Rolling two dice: different probabilities

Question

Today my professor said that if I roll two identical dice at the same time then there will be $21$ outcomes and the probability of getting sum of $7$ is $1/7$: \begin{array}{c c c c c c} \{1,1\}, & \{1,2\}, & \{1,3\}, & \{1,4\}, & \{1,5\}, & \{1,6\},\\ & \{2,2\}, & \{2,3\}, & \{2,4\}, & \{2,5\}, & \{2,6\},\\ & & \{3,3\}, & \{3,4\}, & \{3,5\}, & \{3,6\},\\ & & & \{4,4\}, & \{4,5\}, & \{4,6\},\\ & & & & \{5,5\}, & \{5,6\},\\ & & & & & \{6,6\} \end{array}

but when I roll two different dice, then the probability of getting sum of 7 is $1/6$ \begin{array}{c c c c c c} (1,1) & (1,2) & (1,3) & (1,4) & (1,5) & (1,6)\\ (2,1) & (2,2) & (2,3) & (2,4) & (2,5) & (2,6)\\ (3,1) & (3,2) & (3,3) & (3,4) & (3,5) & (3,6)\\ (4,1) & (4,2) & (4,3) & (4,4) & (4,5) & (4,6)\\ (5,1) & (5,2) & (5,3) & (5,4) & (5,5) & (5,6)\\ (6,1) & (6,2) & (6,3) & (6,4) & (6,5) & (6,6) \end{array}

How this is possible?

Answer 1

If you roll two identical dies, there are 21 outcomes, but they have different probabilities: probability to get $(1, 1)$ (or any outcome with the same numbers on both dies) is $\frac{1}{36}$, but probability to get $(1, 3)$ (or any outcome with different numbers) is $\frac{2}{36}$. So correct answer for two identical dies is $P((1, 6)) + P((2, 5)) + P((3, 4)) = \frac{6}{36} = \frac{1}{6}$ too.

Just having set of $n$ outcomes doesn't mean any outcome has probability of $\frac{1}{n}$.

Answer 2

If you roll two dice then there are $6*6=36$ possible outcomes.

6 of those outcomes add up to 7.

So yes , the probability of rolling the sum of 7 is $\frac{6}{36}=\frac{1}{6}$

But in your first statement you considered $(2,1)$ and $(1,2)$ as one outcome.

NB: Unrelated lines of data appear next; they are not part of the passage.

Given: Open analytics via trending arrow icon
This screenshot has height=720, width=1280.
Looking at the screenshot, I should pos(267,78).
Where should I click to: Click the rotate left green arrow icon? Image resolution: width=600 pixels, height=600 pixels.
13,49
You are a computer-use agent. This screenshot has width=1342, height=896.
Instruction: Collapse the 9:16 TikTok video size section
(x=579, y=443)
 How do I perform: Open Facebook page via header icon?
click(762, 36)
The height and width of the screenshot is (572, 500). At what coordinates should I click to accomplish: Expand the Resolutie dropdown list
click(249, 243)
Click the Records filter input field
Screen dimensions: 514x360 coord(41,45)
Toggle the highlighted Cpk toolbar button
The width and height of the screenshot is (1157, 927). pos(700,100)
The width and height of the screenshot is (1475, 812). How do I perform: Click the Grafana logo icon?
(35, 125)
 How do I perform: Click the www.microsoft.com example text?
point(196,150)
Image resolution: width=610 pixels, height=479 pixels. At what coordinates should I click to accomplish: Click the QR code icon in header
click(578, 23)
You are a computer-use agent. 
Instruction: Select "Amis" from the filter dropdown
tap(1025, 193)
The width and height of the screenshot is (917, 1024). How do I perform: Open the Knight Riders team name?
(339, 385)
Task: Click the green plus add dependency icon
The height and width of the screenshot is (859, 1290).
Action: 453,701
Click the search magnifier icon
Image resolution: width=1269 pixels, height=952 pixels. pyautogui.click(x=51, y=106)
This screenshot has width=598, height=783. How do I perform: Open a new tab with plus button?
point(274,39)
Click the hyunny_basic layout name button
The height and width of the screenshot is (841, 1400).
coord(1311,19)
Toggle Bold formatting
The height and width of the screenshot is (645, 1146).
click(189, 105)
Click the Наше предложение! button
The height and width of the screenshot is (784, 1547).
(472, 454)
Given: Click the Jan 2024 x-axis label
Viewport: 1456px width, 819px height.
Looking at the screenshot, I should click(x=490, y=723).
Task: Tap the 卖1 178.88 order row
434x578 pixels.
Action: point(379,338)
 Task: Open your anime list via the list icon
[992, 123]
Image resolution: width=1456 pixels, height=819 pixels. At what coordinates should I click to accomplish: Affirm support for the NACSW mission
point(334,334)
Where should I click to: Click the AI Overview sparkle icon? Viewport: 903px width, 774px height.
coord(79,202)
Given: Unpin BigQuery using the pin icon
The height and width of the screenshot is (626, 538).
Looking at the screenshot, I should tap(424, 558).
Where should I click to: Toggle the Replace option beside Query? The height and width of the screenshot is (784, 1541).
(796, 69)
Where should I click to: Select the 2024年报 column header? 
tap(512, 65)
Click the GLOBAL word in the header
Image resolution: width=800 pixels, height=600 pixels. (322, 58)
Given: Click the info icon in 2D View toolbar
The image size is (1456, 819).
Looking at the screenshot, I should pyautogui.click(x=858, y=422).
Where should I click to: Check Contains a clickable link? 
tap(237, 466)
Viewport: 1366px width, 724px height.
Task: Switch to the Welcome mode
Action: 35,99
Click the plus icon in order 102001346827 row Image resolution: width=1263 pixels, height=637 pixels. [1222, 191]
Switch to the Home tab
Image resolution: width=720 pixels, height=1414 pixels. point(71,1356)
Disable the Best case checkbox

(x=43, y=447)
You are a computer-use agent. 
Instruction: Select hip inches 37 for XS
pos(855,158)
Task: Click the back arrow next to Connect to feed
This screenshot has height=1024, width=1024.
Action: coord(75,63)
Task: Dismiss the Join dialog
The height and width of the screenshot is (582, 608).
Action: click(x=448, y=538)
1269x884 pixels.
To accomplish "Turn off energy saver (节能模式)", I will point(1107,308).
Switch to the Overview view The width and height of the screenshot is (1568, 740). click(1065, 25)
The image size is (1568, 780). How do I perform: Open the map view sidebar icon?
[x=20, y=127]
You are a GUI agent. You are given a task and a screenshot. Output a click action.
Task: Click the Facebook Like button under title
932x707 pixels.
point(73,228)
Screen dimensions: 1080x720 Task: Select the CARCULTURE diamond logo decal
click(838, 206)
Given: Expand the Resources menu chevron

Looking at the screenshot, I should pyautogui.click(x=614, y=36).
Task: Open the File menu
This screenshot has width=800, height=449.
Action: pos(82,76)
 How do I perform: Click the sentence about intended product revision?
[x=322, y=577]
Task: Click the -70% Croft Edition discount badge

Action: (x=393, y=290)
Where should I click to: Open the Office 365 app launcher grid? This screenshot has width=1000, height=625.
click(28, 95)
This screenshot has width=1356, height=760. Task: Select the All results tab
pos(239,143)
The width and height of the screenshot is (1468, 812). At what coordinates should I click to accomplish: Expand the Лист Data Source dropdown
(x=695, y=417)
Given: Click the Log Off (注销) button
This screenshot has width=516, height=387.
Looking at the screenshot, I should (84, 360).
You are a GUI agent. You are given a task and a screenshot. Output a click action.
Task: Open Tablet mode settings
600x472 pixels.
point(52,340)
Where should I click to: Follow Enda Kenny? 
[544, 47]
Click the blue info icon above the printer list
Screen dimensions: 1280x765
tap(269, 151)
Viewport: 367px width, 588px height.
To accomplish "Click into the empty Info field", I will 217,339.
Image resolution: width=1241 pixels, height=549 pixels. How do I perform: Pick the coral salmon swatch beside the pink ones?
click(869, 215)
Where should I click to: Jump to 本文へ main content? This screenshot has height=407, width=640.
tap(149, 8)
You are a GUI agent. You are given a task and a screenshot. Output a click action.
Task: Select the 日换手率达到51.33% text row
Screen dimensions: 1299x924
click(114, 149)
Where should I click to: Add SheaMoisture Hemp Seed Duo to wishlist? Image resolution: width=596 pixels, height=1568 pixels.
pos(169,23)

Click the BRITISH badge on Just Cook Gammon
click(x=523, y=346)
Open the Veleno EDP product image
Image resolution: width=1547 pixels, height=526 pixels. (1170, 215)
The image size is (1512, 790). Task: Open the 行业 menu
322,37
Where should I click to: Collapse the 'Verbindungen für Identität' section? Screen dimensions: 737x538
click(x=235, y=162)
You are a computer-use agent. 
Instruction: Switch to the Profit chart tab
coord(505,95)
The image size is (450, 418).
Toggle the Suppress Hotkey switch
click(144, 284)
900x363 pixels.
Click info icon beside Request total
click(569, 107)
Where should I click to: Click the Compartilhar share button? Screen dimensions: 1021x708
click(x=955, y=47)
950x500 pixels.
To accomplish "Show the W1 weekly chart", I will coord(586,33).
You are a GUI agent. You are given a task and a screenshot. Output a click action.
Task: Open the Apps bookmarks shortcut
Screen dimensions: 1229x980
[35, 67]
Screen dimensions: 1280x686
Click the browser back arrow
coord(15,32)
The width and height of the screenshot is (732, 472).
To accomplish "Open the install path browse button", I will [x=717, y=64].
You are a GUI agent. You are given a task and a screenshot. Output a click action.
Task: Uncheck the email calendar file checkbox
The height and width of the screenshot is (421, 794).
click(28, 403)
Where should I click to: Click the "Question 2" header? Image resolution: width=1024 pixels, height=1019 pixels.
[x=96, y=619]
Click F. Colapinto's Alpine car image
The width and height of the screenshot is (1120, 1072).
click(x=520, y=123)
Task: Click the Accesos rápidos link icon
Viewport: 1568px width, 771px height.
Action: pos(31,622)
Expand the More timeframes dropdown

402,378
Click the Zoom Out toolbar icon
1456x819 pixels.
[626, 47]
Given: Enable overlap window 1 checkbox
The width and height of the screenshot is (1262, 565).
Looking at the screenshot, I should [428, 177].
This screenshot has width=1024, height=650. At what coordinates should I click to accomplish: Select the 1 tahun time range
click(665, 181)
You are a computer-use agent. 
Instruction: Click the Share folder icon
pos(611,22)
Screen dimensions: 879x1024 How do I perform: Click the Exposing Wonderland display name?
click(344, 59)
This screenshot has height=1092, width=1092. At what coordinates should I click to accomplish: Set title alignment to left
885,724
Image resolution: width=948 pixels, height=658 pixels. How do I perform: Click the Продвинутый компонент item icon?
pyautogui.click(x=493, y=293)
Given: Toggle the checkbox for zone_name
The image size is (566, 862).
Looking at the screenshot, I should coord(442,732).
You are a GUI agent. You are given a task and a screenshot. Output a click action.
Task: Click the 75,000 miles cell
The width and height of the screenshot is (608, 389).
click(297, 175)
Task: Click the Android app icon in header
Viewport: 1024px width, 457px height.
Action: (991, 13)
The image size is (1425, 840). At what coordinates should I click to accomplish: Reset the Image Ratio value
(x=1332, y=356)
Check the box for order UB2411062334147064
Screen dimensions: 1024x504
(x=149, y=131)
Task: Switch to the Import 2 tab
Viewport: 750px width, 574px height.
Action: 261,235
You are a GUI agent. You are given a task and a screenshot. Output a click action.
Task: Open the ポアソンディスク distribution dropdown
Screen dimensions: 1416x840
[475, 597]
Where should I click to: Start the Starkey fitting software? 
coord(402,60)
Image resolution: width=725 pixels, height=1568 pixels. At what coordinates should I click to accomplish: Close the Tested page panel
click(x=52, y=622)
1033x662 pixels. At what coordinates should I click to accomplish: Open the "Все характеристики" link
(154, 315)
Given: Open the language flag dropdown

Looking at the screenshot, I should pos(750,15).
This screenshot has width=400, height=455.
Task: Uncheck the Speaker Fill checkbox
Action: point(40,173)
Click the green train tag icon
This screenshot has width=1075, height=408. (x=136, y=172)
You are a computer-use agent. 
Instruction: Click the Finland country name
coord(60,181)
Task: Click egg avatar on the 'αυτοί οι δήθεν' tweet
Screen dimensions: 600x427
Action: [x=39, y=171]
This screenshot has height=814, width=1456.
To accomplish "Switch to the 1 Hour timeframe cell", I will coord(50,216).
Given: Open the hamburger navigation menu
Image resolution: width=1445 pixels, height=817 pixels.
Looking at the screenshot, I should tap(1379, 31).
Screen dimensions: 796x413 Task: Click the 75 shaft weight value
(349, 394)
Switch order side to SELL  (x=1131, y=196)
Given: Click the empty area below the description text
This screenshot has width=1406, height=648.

These are Different possible outcomes. If you consider those as one outcome then there are 21 possible outcomes. In other words, there are 21 different possible number combinations that the dice could show. But in reality you must treat these separately to calculate probabilities.

Answer 3

The second situation is easiest, so let's start there. In the second situation, you throw two six-sided dice. There are 6*6=36 different outcomes (for example [1,6] and [6,1] are two different outcomes), and six of them have a sum of 7. So 6/36 = 1/6 outcomes have a sum of 7, as you said.

In the first situation, the situation is unusual. Instead of picking out of the 6*6=36 different outcomes, you're supposed to pick from the set of outcomes where you can't tell the difference between the two dice. That is, [1,6] and [6,1] are considered to be the same event.

There are 21 different pairings in this case (not 23?): {1,1} ... {1,6}, {2,2}, ..., {2,6}, {3,3},...{3,6}, ..., ..., {5,6}, {6,6}. In the physically realistic case, the probability of each pairing is not the same. For example, when rolling dice it's twice as likely to get {2,4} than to get {3,3} because there are two of the 36 outcomes yield {2,4} and only one yields {3,3}. In a physically unrealistic case, you can imagine a model where you choose one of these pairings uniformly at random. There are only three of those {1,6}, {2,5}, {3,4}, so the chances of getting a sum of 7 are 3/21 = 1/7 in this physically unrealistic case.